Iterables

CodeSnippet

You can download all the code on this page from the code snippets directory

Python allows user-defined classes to support iteration, as described in the Python docs. A class is a so called iterable if it defines a method __iter__ that returns an iterator instance. An iterable is typically some kind of container or collection (e.g. list and tuple are iterables).

The iterator instance must have a next method that returns the next element in the iteration. In Python an iterable also has to have an __iter__ method itself that returns self instead of a new iterator. It is important to understand that an iterator only manages a single iteration. After this iteration it is spend and cannot be used for a second iteration (it cannot be restarted). An iterable on the other hand can create as many iterators as needed and therefore supports multiple iterations. Even though both iterables and iterators have an __iter__ method they are semantically very different (duck-typing can be misleading in this case).

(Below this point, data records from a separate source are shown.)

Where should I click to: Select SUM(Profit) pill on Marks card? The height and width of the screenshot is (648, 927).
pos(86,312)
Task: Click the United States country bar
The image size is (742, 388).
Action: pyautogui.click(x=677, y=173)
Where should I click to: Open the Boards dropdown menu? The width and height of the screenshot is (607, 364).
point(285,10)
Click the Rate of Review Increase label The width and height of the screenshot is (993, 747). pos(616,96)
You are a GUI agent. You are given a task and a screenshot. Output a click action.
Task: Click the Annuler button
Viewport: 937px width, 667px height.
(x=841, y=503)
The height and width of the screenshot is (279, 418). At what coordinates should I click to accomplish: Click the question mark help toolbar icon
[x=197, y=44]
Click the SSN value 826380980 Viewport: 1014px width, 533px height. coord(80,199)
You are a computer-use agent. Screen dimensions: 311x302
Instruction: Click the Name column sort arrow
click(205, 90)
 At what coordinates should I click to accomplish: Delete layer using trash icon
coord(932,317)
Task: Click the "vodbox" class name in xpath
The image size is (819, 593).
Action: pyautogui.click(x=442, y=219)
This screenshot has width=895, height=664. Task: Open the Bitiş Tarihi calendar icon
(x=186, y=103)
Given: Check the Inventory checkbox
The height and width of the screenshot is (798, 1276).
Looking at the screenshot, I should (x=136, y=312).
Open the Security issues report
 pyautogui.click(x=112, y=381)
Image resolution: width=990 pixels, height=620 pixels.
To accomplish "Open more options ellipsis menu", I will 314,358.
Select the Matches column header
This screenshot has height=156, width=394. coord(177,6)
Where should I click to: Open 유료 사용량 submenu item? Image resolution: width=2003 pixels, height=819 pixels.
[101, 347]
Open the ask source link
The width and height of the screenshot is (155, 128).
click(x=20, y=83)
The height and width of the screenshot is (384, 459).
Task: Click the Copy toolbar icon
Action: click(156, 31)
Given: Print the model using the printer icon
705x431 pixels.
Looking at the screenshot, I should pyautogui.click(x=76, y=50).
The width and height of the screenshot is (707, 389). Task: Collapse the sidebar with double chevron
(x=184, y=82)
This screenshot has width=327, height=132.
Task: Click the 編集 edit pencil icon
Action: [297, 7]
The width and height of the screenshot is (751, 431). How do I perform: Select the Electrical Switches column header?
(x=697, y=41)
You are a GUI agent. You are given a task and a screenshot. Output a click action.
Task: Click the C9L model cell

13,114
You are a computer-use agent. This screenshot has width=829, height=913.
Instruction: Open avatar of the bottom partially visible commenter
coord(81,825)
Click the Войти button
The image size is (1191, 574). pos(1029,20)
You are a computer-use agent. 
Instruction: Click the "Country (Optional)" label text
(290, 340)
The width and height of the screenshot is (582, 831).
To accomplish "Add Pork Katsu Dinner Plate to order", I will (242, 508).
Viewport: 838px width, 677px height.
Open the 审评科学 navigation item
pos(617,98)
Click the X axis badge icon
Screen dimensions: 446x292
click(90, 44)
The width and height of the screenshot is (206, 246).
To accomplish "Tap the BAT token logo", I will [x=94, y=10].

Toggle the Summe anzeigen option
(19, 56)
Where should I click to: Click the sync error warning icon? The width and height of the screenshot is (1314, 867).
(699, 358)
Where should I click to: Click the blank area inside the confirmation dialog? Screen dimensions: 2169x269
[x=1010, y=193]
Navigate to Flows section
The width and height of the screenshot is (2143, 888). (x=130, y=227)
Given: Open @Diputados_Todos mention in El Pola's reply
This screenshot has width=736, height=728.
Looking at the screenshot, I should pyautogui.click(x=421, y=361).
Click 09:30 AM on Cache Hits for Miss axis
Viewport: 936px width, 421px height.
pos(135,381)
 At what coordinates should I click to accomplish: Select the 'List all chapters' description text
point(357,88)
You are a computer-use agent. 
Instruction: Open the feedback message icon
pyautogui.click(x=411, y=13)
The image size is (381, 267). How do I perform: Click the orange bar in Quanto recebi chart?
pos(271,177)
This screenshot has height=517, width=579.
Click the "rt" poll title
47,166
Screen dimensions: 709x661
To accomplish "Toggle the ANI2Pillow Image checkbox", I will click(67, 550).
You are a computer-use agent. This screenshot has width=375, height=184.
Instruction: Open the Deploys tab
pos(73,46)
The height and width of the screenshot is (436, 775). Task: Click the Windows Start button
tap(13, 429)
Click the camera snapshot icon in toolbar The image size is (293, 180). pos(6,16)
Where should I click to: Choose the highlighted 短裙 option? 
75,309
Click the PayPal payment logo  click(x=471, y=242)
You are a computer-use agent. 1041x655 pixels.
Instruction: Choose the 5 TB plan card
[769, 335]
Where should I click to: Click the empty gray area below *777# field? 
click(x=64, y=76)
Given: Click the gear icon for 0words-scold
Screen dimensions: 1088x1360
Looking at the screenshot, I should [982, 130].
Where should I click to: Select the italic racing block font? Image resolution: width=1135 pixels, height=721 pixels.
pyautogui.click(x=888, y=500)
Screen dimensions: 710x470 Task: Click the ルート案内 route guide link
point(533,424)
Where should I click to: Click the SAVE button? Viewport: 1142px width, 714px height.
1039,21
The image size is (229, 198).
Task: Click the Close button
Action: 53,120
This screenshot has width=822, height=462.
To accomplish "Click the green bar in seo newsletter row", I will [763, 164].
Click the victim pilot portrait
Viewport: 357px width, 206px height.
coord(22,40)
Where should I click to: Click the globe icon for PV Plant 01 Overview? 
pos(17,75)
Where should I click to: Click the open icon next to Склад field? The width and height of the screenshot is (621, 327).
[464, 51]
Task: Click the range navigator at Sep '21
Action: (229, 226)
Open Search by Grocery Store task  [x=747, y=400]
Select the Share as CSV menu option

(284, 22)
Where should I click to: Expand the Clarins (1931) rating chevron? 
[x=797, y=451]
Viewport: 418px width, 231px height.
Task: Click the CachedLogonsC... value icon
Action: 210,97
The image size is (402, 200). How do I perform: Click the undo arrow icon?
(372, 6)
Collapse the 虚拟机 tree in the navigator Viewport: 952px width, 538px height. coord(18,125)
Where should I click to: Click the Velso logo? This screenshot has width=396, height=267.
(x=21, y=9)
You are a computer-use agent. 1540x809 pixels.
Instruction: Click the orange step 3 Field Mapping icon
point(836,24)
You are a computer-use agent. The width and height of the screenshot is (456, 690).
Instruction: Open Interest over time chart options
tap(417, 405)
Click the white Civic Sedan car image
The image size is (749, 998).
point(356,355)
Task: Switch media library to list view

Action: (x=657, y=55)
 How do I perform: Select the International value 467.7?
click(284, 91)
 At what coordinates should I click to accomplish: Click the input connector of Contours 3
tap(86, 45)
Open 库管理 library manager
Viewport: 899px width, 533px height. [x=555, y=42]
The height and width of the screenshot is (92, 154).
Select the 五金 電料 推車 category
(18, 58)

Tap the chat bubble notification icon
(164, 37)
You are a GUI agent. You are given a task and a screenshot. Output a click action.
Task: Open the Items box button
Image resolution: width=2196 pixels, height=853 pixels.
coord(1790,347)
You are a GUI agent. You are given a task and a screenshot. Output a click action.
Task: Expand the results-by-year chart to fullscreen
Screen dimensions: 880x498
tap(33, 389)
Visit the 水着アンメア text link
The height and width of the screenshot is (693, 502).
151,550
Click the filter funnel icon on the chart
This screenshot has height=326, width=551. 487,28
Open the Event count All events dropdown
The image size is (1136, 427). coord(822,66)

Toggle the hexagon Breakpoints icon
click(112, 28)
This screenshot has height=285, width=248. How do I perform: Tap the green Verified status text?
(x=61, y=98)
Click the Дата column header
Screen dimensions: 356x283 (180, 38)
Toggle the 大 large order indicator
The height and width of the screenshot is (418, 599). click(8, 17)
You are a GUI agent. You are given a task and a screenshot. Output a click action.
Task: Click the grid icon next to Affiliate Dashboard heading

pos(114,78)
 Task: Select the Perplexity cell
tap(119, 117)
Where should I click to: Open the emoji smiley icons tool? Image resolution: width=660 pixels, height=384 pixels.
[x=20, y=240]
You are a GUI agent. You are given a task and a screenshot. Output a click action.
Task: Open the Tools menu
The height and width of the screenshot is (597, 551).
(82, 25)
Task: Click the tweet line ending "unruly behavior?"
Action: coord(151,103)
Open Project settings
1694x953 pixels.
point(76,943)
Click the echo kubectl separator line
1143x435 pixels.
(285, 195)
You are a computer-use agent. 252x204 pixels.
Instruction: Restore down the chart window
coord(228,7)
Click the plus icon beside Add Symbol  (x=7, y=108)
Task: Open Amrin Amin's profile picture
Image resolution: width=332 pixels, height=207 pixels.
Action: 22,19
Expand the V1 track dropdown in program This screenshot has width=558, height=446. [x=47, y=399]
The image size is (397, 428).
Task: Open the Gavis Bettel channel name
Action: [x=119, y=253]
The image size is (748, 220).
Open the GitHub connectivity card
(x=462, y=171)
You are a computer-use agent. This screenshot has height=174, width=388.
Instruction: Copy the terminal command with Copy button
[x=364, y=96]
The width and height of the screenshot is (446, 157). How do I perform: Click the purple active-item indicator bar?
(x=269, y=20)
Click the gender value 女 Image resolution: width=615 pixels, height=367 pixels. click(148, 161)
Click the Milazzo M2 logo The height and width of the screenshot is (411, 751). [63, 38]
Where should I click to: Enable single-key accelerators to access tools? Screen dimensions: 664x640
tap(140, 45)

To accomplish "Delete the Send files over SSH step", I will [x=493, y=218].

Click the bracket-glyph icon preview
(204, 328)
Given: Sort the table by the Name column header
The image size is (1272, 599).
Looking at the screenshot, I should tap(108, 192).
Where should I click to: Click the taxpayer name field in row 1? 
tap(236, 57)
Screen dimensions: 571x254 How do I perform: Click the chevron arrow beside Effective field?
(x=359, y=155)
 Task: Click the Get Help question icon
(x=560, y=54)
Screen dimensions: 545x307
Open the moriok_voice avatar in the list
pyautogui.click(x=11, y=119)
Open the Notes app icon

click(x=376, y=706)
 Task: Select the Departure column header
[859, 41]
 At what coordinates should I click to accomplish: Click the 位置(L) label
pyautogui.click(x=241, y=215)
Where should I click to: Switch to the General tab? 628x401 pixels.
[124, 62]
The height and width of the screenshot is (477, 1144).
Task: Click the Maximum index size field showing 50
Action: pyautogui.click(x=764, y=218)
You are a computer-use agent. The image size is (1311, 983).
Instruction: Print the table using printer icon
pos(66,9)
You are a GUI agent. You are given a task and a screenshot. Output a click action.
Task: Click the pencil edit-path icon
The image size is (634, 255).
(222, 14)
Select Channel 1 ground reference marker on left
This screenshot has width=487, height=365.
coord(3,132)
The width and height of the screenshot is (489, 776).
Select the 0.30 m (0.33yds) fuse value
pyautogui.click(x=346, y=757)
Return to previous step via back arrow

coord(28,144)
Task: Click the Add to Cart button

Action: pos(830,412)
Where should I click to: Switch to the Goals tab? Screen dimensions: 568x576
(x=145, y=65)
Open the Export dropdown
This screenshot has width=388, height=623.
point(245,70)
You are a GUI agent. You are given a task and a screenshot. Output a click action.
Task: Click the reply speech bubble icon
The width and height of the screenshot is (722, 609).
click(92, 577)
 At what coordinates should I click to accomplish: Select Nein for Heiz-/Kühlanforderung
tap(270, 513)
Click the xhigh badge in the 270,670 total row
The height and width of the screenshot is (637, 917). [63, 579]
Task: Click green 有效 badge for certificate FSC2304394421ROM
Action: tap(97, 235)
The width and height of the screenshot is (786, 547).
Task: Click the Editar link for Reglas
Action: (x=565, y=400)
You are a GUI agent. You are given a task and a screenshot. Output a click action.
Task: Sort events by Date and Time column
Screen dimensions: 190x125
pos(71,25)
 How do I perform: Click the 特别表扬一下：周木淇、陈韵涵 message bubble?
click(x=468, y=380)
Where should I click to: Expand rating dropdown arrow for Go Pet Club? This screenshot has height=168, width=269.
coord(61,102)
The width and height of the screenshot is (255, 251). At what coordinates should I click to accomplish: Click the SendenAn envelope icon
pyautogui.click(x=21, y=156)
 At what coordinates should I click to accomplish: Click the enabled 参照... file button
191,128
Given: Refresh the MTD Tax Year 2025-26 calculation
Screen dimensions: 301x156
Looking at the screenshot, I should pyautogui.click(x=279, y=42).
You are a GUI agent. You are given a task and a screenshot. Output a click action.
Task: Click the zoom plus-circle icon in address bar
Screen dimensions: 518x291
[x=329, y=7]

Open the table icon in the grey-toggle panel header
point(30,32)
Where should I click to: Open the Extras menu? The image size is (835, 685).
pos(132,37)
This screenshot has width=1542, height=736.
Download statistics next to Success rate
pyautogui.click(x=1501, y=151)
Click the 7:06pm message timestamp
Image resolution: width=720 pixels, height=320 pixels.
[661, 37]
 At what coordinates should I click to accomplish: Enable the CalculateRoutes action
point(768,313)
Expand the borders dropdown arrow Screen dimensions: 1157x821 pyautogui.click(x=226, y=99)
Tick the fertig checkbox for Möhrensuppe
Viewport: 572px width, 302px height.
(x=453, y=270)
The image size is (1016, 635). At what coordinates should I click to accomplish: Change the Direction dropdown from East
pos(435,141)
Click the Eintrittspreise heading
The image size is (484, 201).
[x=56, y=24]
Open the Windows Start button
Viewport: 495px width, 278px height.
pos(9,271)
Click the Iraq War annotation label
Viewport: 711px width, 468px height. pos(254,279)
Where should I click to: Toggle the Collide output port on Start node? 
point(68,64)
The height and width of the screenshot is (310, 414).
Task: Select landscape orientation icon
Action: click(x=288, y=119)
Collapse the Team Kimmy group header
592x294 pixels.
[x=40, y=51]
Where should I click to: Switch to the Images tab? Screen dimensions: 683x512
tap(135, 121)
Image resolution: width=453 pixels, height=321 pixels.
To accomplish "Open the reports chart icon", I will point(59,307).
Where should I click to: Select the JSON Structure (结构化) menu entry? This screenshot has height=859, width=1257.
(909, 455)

In the context of MDP this means that an iterator can only be used for a single training phase, while iterables also support multiple training phases. So if you use a node with multiple training phases and train it in a flow make sure that you provide an iterable for this node (otherwise an exception will be raised). For nodes with a single training phase you can use either an iterable or an iterator.

A convenient implementation of the iterator protocol is provided by generators: see this article for an introduction, and the official PEP 255 for a complete description.

Let us define two bogus node classes to be used as examples of nodes

>>> class BogusNode(mdp.Node):
...     """This node does nothing."""
...     def _train(self, x):
...         pass
>>> class BogusNode2(mdp.Node):
...     """This node does nothing. But it's neither trainable nor invertible.
...     """
...     def is_trainable(self): return False
...     def is_invertible(self): return False

This generator generates blocks input blocks to be used as training set. In this example one block is a 2-dimensional time series. The first variable is [2,4,6,….,1000] and the second one [0,1,3,5,…,999]. All blocks are equal, this of course would not be the case in a real-life example.

In this example we use a progress bar to get progress information.

>>> def gen_data(blocks):
...     for i in mdp.utils.progressinfo(xrange(blocks)):
...         block_x = np.atleast_2d(np.arange(2.,1001,2))
...         block_y = np.atleast_2d(np.arange(1.,1001,2))
...         # put variables on columns and observations on rows
...         block = np.transpose(np.concatenate([block_x,block_y]))
...         yield block

The progressinfo function is a fully configurable text-mode progress info box tailored to the command-line die-hards. Have a look at its doc-string and prepare to be amazed!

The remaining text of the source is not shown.